Description of the task ::
Could you find each line of the data below that contains the word "dimensions" and copy those lines?

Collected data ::
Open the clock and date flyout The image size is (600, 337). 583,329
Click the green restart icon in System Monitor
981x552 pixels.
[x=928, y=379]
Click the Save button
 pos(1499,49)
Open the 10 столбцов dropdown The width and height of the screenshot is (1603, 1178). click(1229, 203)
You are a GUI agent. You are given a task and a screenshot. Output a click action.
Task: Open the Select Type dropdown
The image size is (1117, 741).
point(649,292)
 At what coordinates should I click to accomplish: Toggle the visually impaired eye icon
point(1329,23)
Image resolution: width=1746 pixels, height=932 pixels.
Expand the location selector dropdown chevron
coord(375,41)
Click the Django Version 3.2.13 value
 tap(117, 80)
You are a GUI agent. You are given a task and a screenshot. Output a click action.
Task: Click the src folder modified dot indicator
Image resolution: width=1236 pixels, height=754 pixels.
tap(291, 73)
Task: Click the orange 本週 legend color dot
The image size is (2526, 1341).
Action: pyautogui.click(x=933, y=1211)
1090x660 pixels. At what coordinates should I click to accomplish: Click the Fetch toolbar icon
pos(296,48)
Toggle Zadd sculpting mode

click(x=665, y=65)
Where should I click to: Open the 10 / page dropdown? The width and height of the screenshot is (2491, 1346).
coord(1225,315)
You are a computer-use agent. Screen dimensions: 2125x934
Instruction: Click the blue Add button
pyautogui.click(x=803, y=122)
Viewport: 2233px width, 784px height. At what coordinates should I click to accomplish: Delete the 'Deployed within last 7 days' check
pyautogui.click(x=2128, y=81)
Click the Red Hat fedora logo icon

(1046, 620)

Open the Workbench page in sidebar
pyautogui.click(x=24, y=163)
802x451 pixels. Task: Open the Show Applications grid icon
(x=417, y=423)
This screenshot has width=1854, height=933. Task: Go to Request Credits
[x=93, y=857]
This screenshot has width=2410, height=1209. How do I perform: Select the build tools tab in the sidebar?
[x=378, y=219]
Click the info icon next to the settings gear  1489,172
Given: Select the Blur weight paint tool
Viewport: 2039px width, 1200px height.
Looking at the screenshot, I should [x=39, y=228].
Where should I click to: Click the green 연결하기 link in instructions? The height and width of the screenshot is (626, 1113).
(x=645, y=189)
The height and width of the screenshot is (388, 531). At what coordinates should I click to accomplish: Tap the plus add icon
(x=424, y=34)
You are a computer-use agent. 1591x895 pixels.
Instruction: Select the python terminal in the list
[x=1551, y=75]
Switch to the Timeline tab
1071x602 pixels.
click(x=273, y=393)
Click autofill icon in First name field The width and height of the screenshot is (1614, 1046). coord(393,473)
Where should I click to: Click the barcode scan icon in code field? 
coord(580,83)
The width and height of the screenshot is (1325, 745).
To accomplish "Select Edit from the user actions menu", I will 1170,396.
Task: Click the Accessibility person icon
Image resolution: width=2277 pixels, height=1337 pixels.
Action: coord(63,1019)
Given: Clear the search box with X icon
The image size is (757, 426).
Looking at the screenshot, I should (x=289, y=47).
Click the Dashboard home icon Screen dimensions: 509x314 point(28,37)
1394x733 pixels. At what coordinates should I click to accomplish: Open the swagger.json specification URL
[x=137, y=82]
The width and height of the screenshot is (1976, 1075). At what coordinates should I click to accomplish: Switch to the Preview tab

Output of the exercise ::
You are a computer-use agent. Screen dimensions: 2125x934
Click the Dashboard home icon Screen dimensions: 509x314 point(28,37)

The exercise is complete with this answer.